◆ **EXERCISE INSTRUCTIONS**: The records that follow need to be printed exactly. Leave out each image.

◆ **MATERIAL FOR THIS EXERCISE**:
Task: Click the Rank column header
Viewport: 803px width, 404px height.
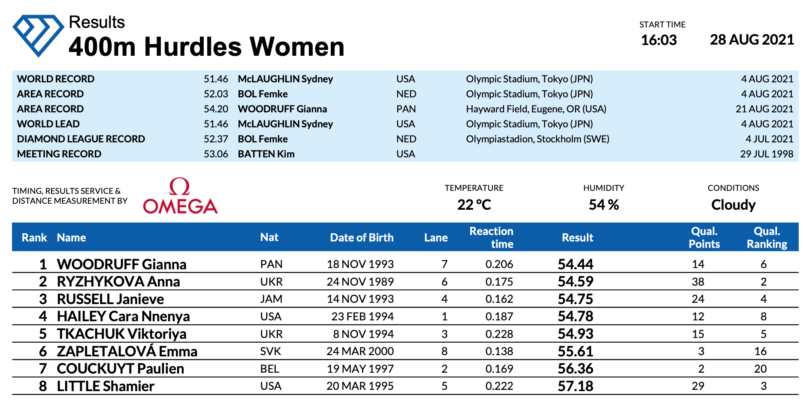Action: click(x=34, y=238)
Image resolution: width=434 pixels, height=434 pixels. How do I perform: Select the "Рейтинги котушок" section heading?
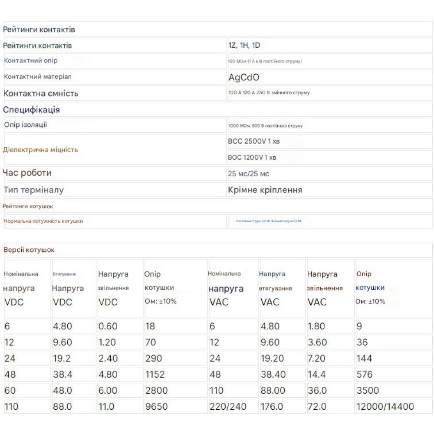point(28,206)
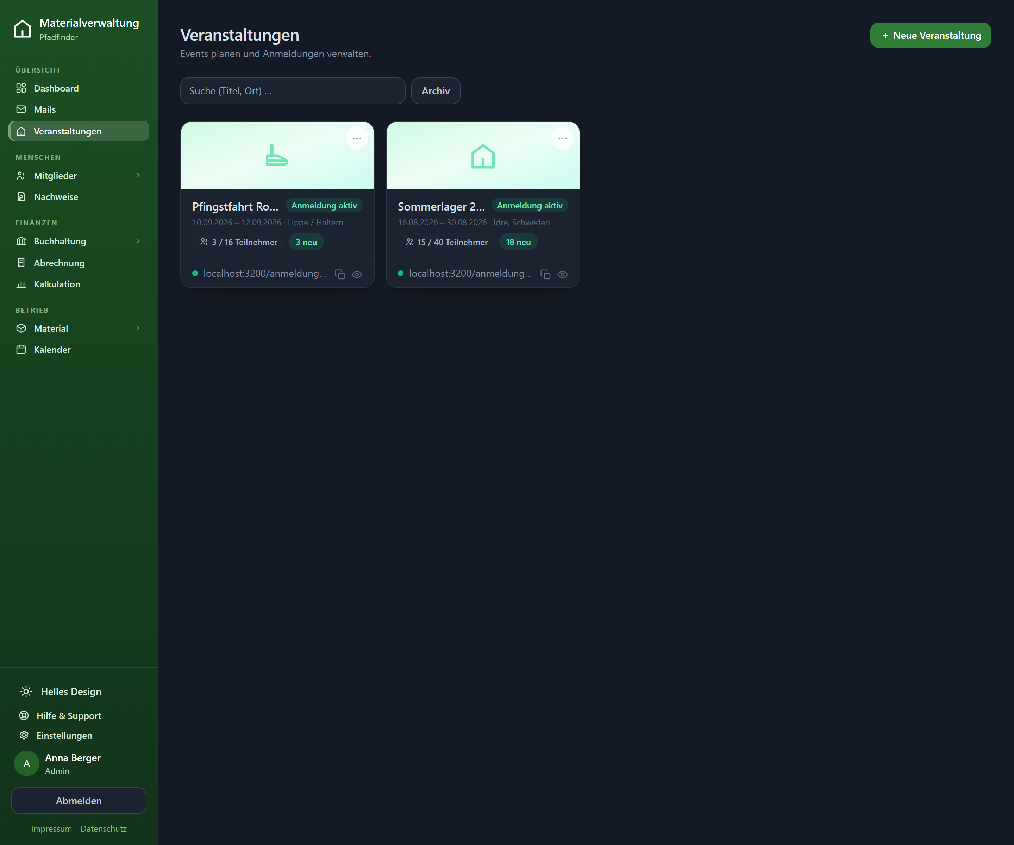Select the 18 neu badge on Sommerlager
The width and height of the screenshot is (1014, 845).
tap(518, 242)
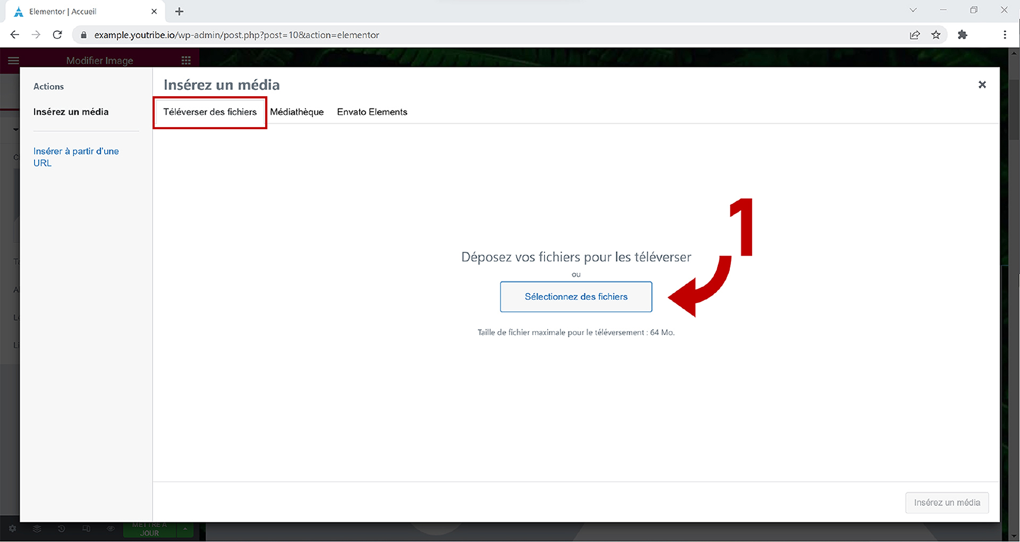Image resolution: width=1020 pixels, height=542 pixels.
Task: Open the Elementor hamburger menu
Action: [x=13, y=61]
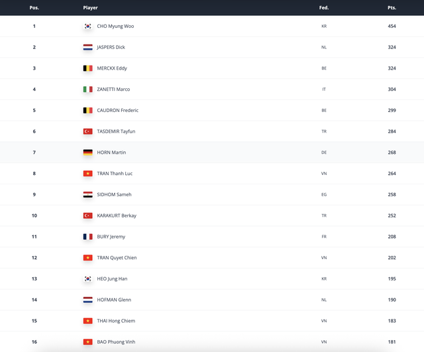Click the Germany flag beside HORN Martin
Screen dimensions: 424x352
click(x=87, y=152)
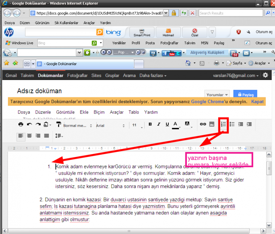Insert a link using the chain icon

click(203, 124)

◆ **TASK ANSWER**:
Task: Click the Rank column header
Viewport: 803px width, 404px height.
Action: click(x=34, y=238)
Image resolution: width=434 pixels, height=434 pixels. How do I perform: Select the "Рейтинги котушок" section heading?
point(28,206)
Select the 18 neu badge on Sommerlager
The width and height of the screenshot is (1014, 845).
tap(518, 242)
Image resolution: width=1020 pixels, height=542 pixels.
Task: Open the Elementor hamburger menu
Action: [x=13, y=61]
Click the Germany flag beside HORN Martin
Screen dimensions: 424x352
click(x=87, y=152)
Insert a link using the chain icon

click(203, 124)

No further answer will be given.